Data to process ->
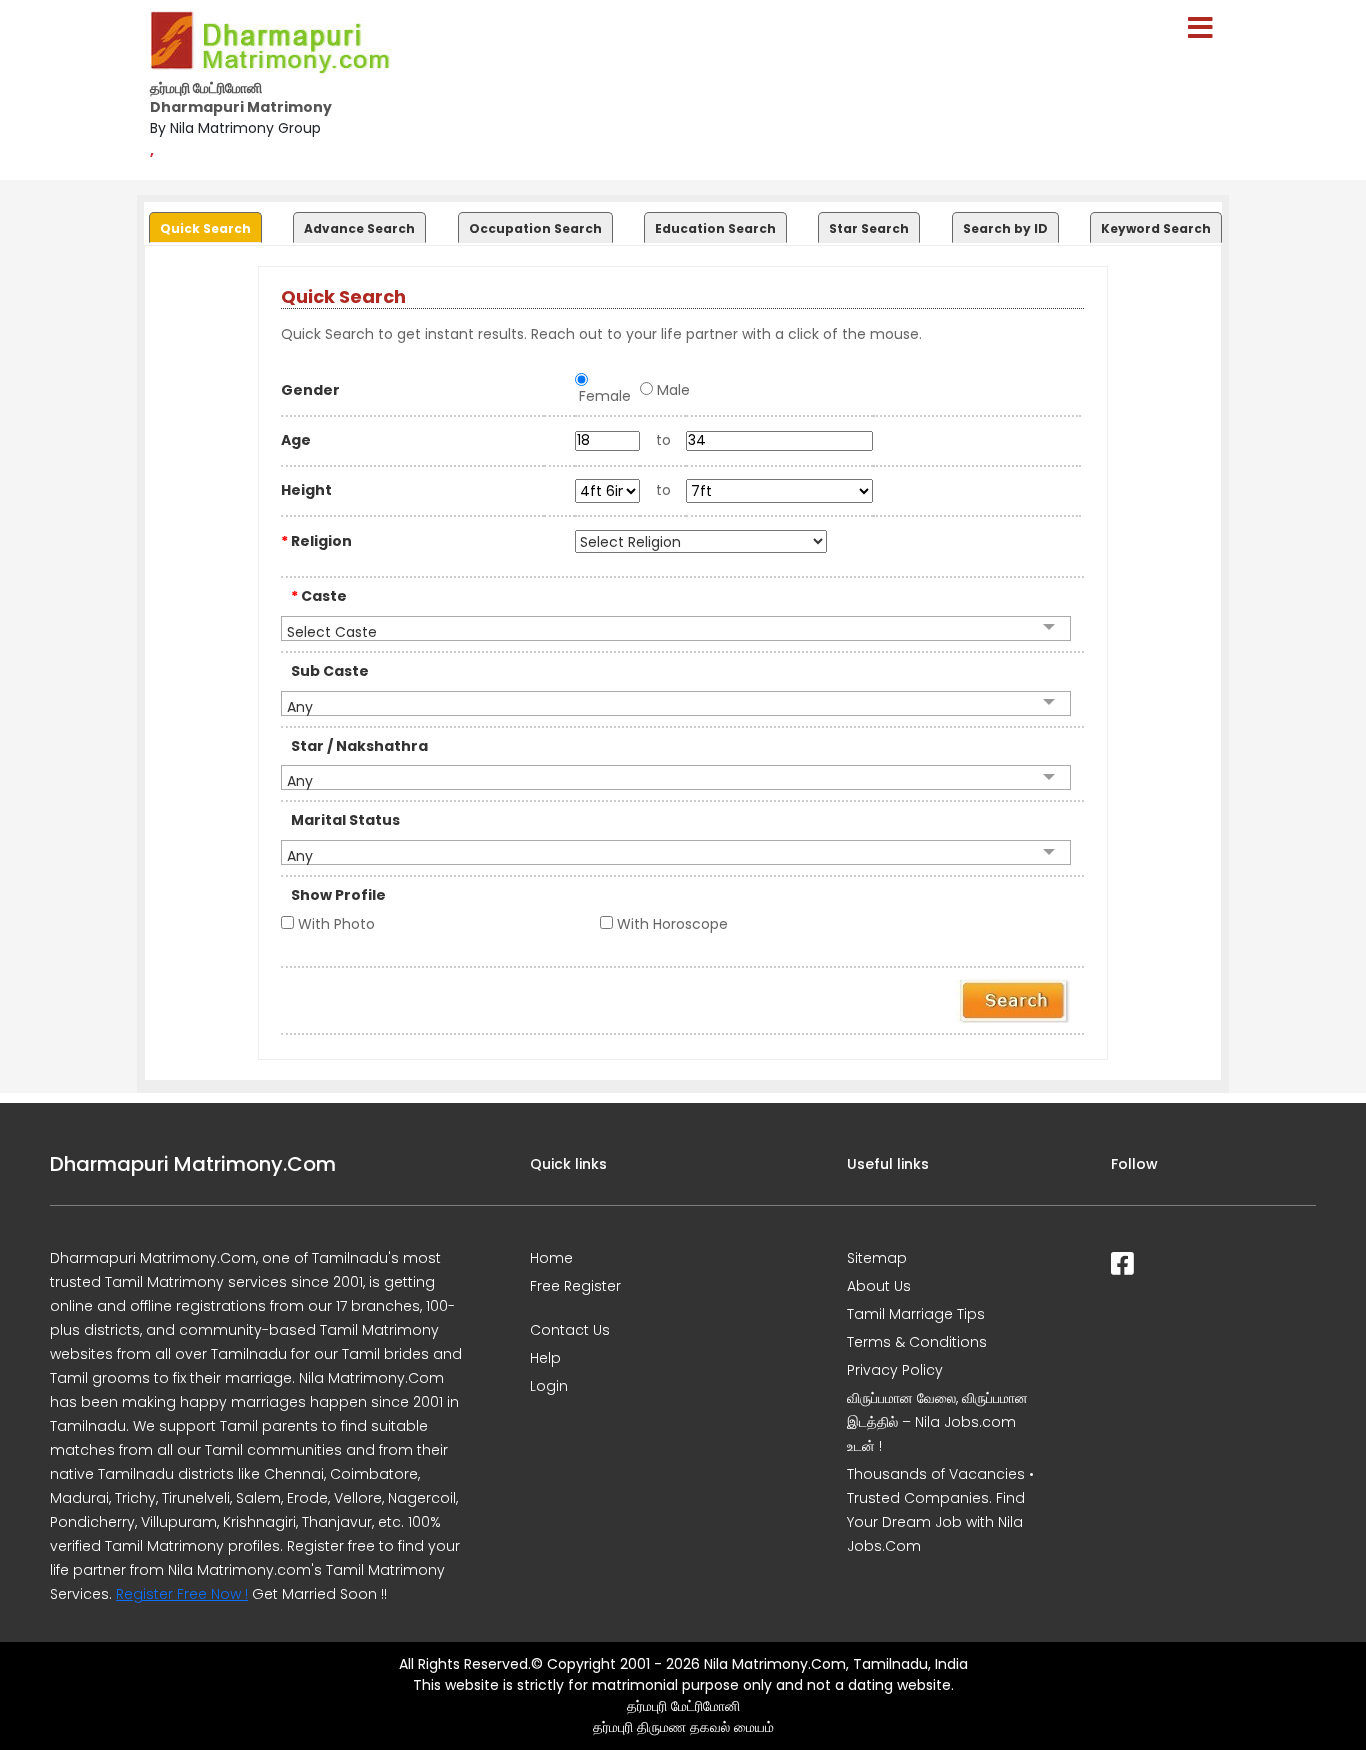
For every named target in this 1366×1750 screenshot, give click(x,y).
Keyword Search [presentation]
---
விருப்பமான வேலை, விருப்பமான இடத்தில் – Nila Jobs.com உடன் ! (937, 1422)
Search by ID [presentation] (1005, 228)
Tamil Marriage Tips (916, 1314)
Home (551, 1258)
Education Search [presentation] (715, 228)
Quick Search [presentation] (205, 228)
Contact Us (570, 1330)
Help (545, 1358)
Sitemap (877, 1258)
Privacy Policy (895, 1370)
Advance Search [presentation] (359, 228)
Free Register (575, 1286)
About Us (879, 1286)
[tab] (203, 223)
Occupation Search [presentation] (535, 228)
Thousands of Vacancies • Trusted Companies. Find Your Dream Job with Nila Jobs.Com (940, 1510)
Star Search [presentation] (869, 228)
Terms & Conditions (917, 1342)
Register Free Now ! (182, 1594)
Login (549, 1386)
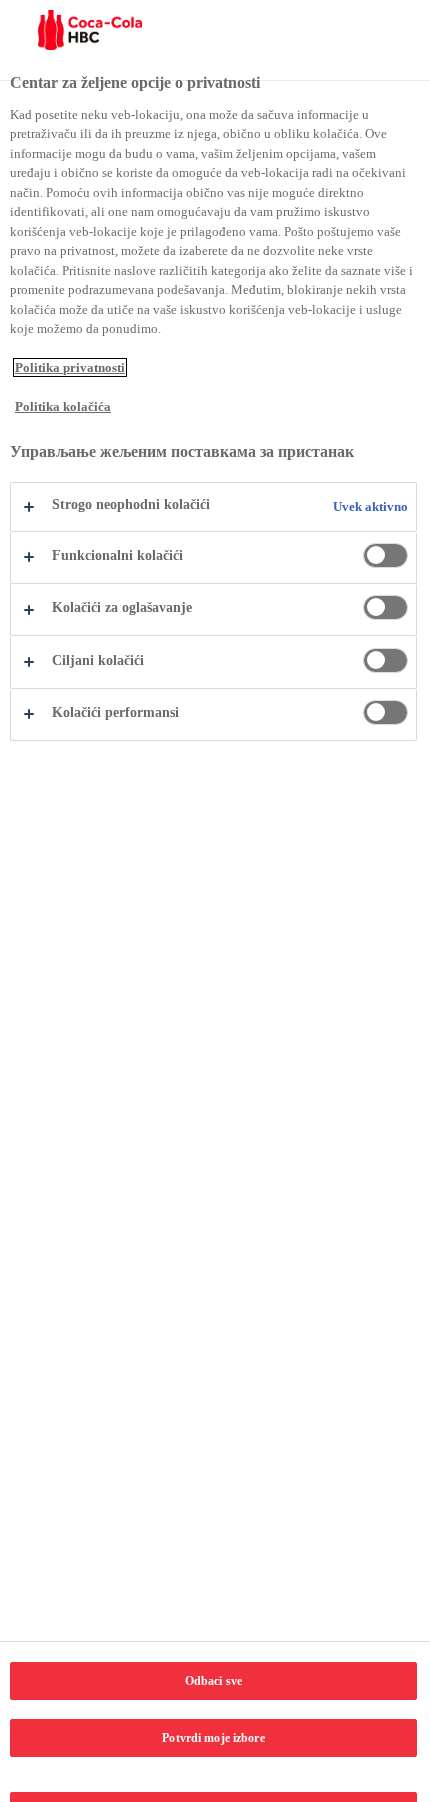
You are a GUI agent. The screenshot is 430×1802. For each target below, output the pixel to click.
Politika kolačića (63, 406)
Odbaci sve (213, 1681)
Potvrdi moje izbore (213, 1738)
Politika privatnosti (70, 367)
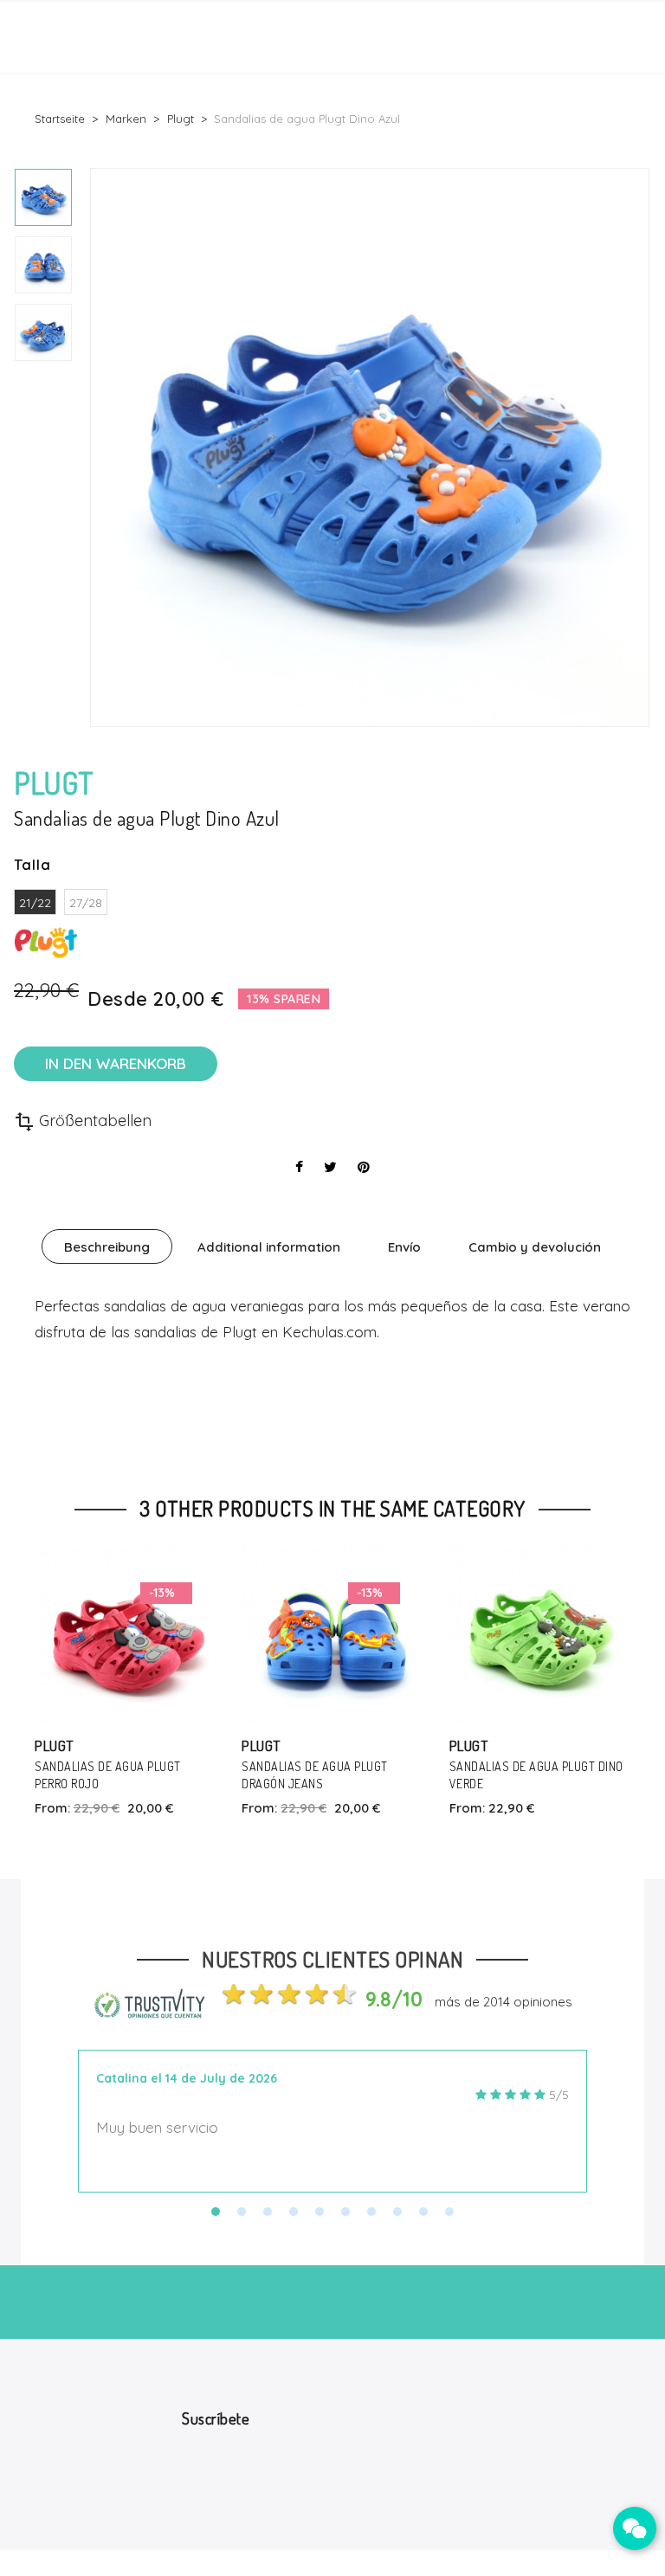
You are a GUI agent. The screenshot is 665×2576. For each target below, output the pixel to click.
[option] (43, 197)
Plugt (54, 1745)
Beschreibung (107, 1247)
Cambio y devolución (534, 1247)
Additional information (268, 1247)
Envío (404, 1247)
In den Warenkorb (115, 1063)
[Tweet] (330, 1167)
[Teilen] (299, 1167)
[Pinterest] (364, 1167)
--
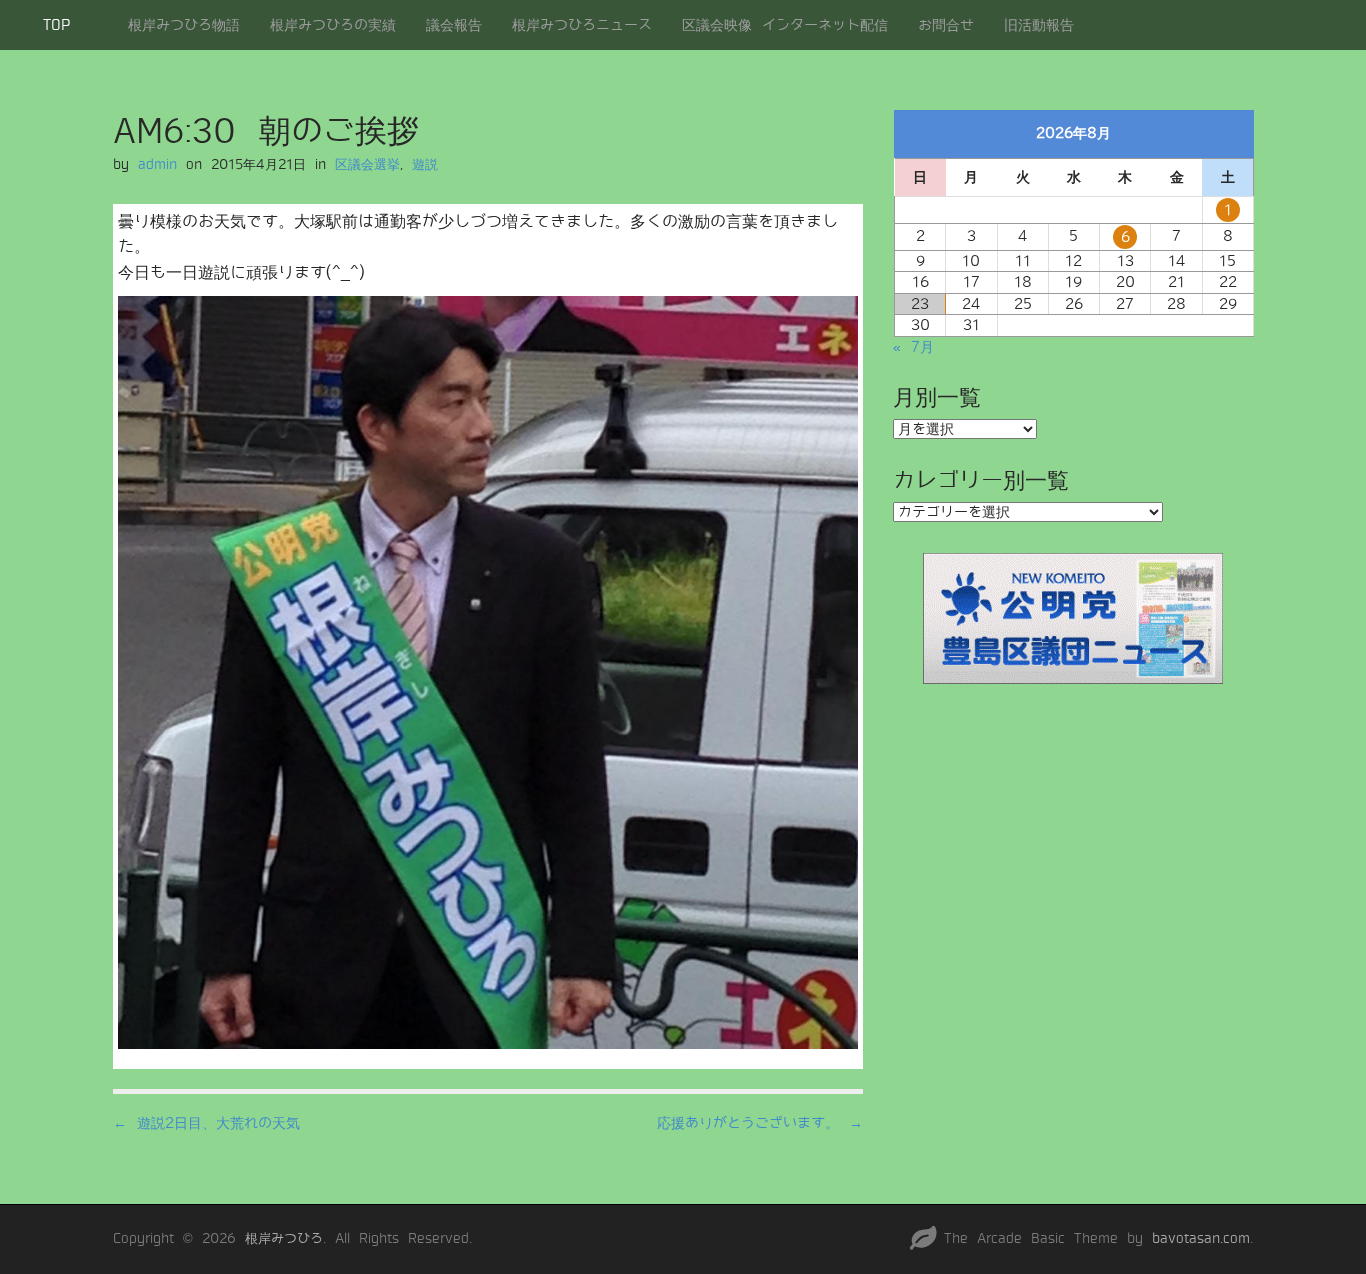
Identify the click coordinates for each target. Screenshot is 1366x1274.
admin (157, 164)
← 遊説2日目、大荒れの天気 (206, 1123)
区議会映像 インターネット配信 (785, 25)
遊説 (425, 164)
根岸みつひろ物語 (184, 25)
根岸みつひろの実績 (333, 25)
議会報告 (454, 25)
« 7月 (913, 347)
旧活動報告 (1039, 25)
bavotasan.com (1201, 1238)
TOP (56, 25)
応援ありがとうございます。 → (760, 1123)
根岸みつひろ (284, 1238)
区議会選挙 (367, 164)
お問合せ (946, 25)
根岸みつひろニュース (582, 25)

Work to complete ->
Would you please copy, word for word, everything above from the line containing "admin (157, 164)" down to the line containing "根岸みつひろニュース (582, 25)", those two lines included?

Exercise answer ->
admin (157, 164)
← 遊説2日目、大荒れの天気 (206, 1123)
区議会映像 インターネット配信 (785, 25)
遊説 (425, 164)
根岸みつひろ物語 (184, 25)
根岸みつひろの実績 (333, 25)
議会報告 (454, 25)
« 7月 (913, 347)
旧活動報告 (1039, 25)
bavotasan.com (1201, 1238)
TOP (56, 25)
応援ありがとうございます。 → (760, 1123)
根岸みつひろ (284, 1238)
区議会選挙 (367, 164)
お問合せ (946, 25)
根岸みつひろニュース (582, 25)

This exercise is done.